* EXTRAIT CHOISI *

Malgré, ces similarités, il existe une différence majeure et fondamentale entre le droit européen et le droit américain. L’une des conditions pour l’enregistrement des marques en Europe est qu’elles doivent être conformes aux bonnes moeurs et à l’ordre public. Or, ces notions sont très subjectives et dépendent du point de vue de l’examinateur ou du Tribunal qui serait chargé de l’affaire. Si une telle restriction existait aux Etats-Unis, il ne serait pas surprenant que la Cour Suprême estime qu’elle soit contraire à la Constitution au motif qu’il s’agisse d’une discrimination fondée sur une opinion ou un point de vue formellement interdite par le Premier Amendement de la Constitution.  Cette possibilité est d’autant plus probable que la Cour Suprême a décidé, dans l’arrêt Matal v. Tam que nous étudions ici, que le simple fait d'interdire les marques qui dénigrent, portent atteinte ou discréditent toute personne vivante, est contraire à la liberté d’expression protégée par le Premier Amendement. 

Ainsi, les marques à connotation raciste sont désormais susceptibles d’avoir leur place dans le commerce aux Etats-Unis. En Europe, le Tribunal de l’Union européenne a toujours marqué son attachement à sanctionner les marques à connotation raciste ainsi que les marques susceptibles de heurter la sensibilité de certaines communautés ethniques. Par exemple, la marque PAKI a été rejeté en raison de sa connotation péjorative, voire injurieuse pour désigner les personnes d’origine pakistanaise ou indienne au Royaume-Uni. 

 

II/ L’arrêt Matal v. Tam : une conception extrêmement étendue de la liberté d’expression  favorable à l’enregistrement de tout type de marques 

A) L’enregistrement des marques : un discours du gouvernement qui peut être biaisé?

* ENTRÉES EXTRAITES *
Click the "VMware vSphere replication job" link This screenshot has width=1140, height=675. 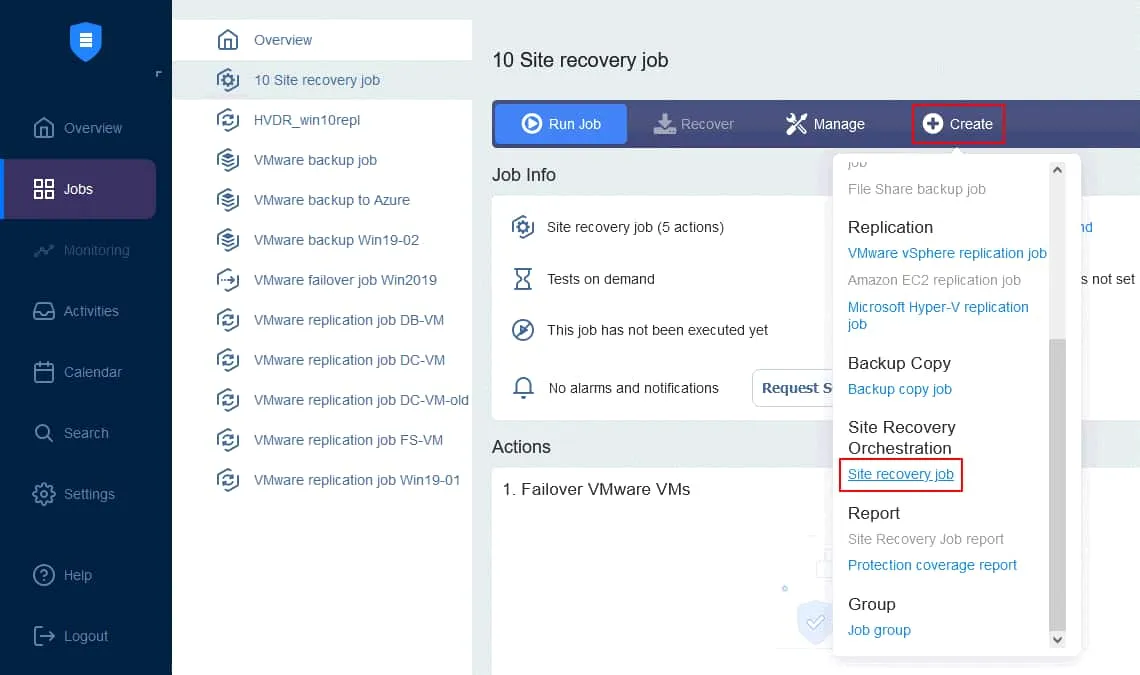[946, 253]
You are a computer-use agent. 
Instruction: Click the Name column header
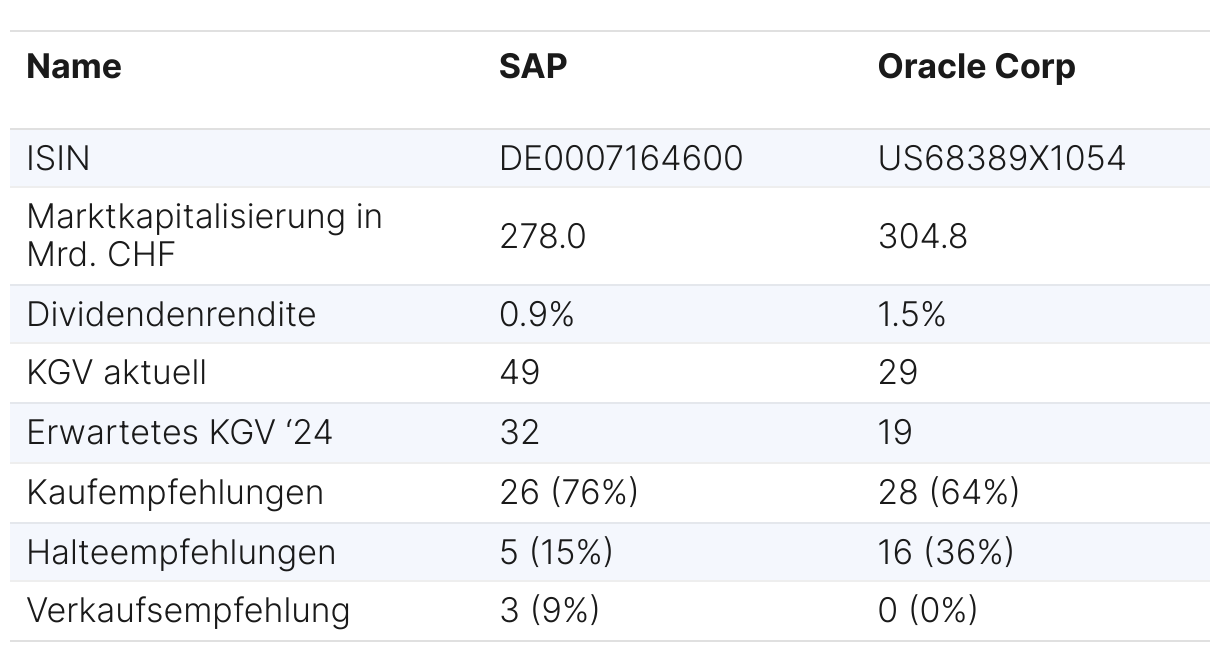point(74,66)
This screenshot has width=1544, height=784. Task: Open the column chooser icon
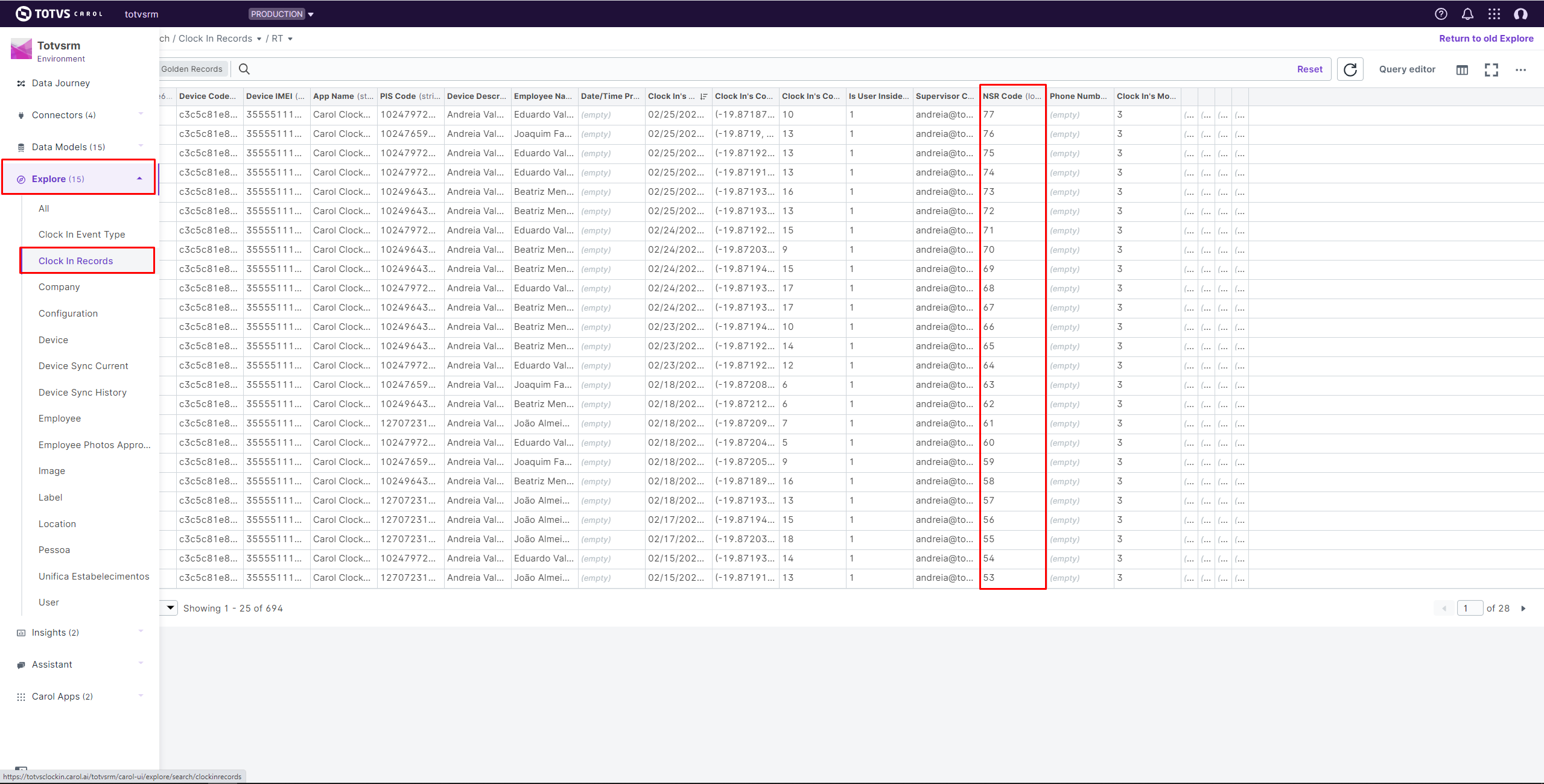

* CONSIGNE A *
Répondez aux questions suivantes sur l'extrait consacré au droit des marques :
(i) Selon l'extrait, à quelles notions les marques doivent-elles être conformes pour être enregistrées en Europe ?
(ii) Quelle marque a été rejetée en raison de sa connotation péjorative ?
(iii) Quelle disposition de la Constitution américaine protège la liberté d'expression ?
* CONSIGNE B *
Reformulez en liste numérotée les lignes du listing, depuis la ligne contenant « You are a computer-use agent. » jusqu'à la fin du listing, sans les lignes vides. N'incluez pas les images dans votre réponse.

* RÉPONSE A *
(i) Aux bonnes moeurs et à l'ordre public.
(ii) La marque PAKI.
(iii) Le Premier Amendement.

* RÉPONSE B *
1. You are a computer-use agent. 
2. Instruction: Click the Name column header
3. point(74,66)
4. This screenshot has width=1544, height=784. Task: Open the column chooser icon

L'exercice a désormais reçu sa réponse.